HOW TO COMPLETE THIS TASK: The required output is the exact text of the lines from the line containing "Task: Select the 'Low' radio button" through the final line below, inclusive, without pictures.

INPUT:
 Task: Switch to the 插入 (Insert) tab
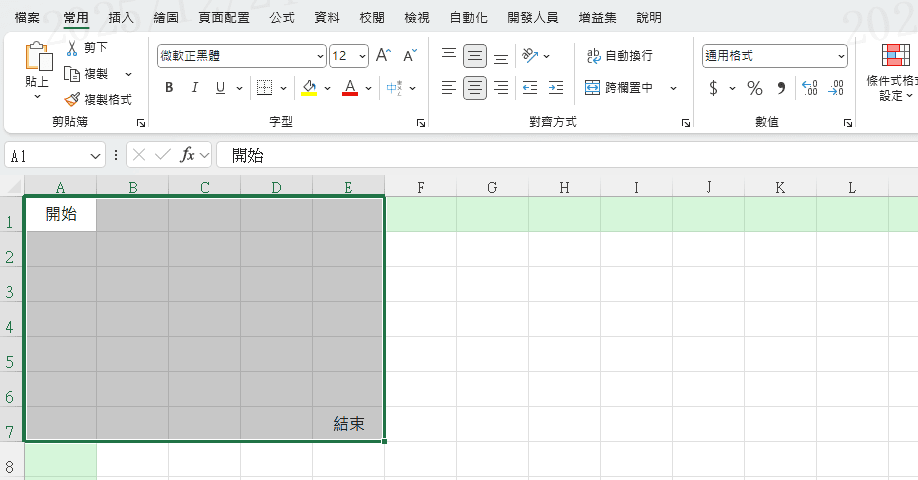coord(121,18)
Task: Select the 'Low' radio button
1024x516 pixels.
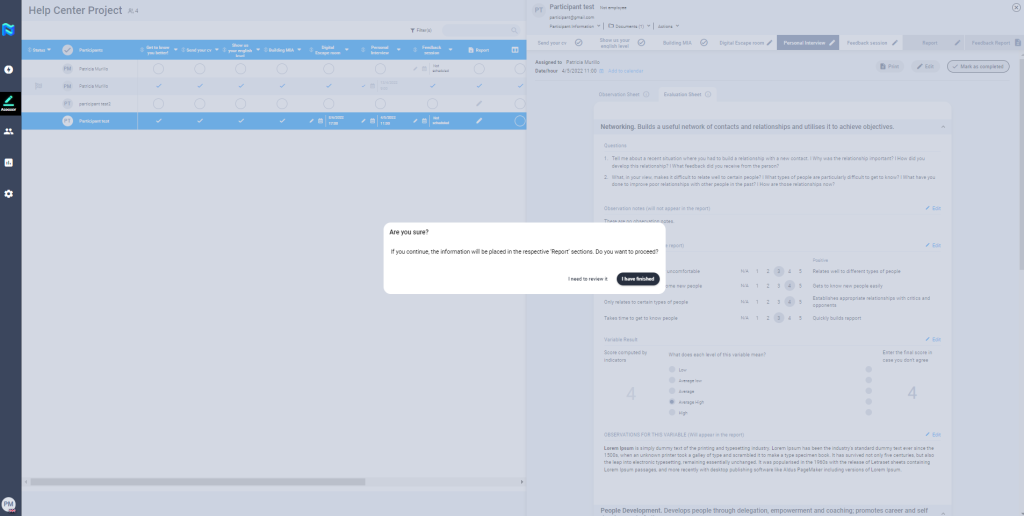Action: pyautogui.click(x=670, y=369)
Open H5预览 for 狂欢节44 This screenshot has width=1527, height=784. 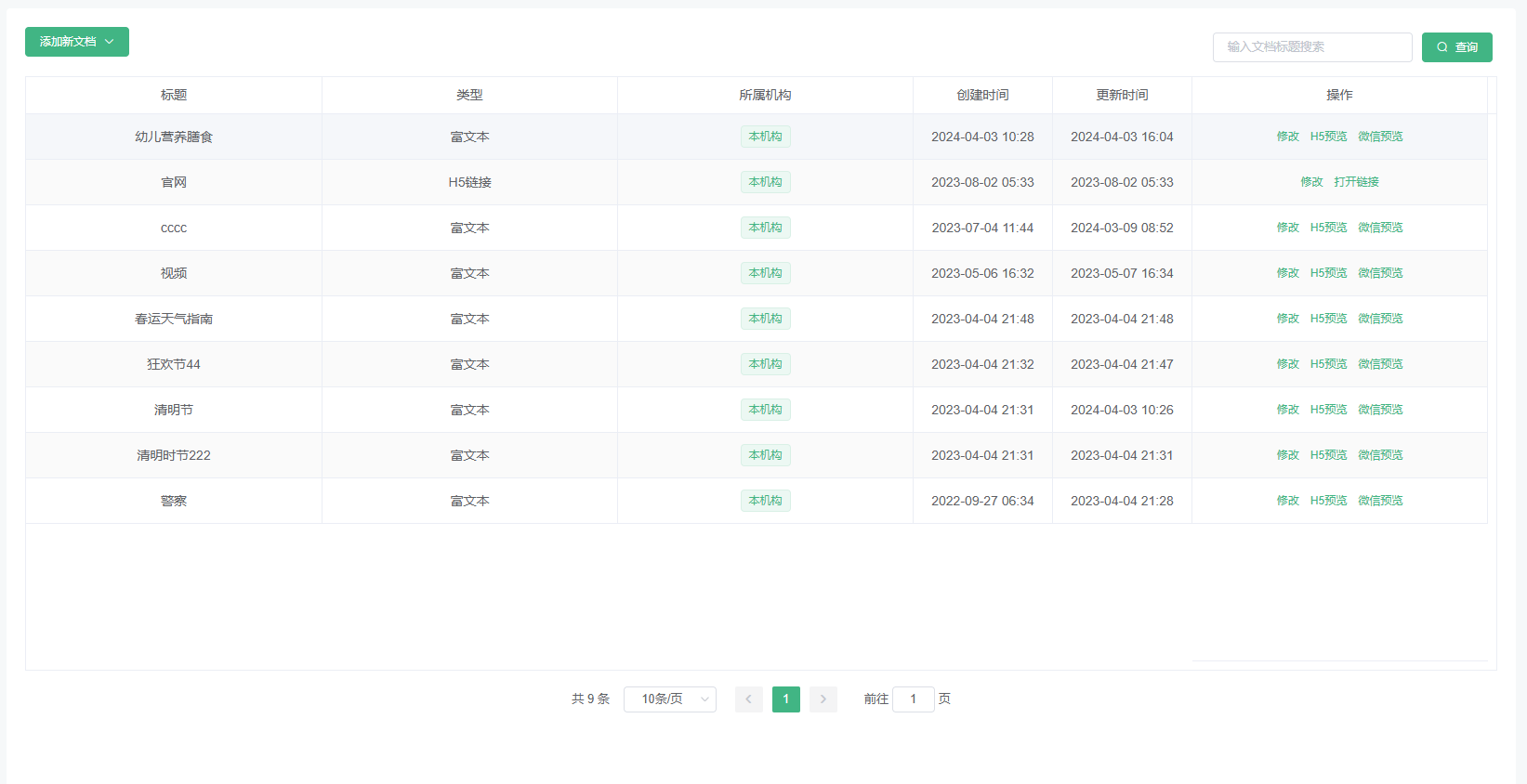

ANSWER BOX:
Task: Select the 'Low' radio button
1024x516 pixels.
Action: pyautogui.click(x=670, y=369)
Open H5预览 for 狂欢节44 This screenshot has width=1527, height=784. 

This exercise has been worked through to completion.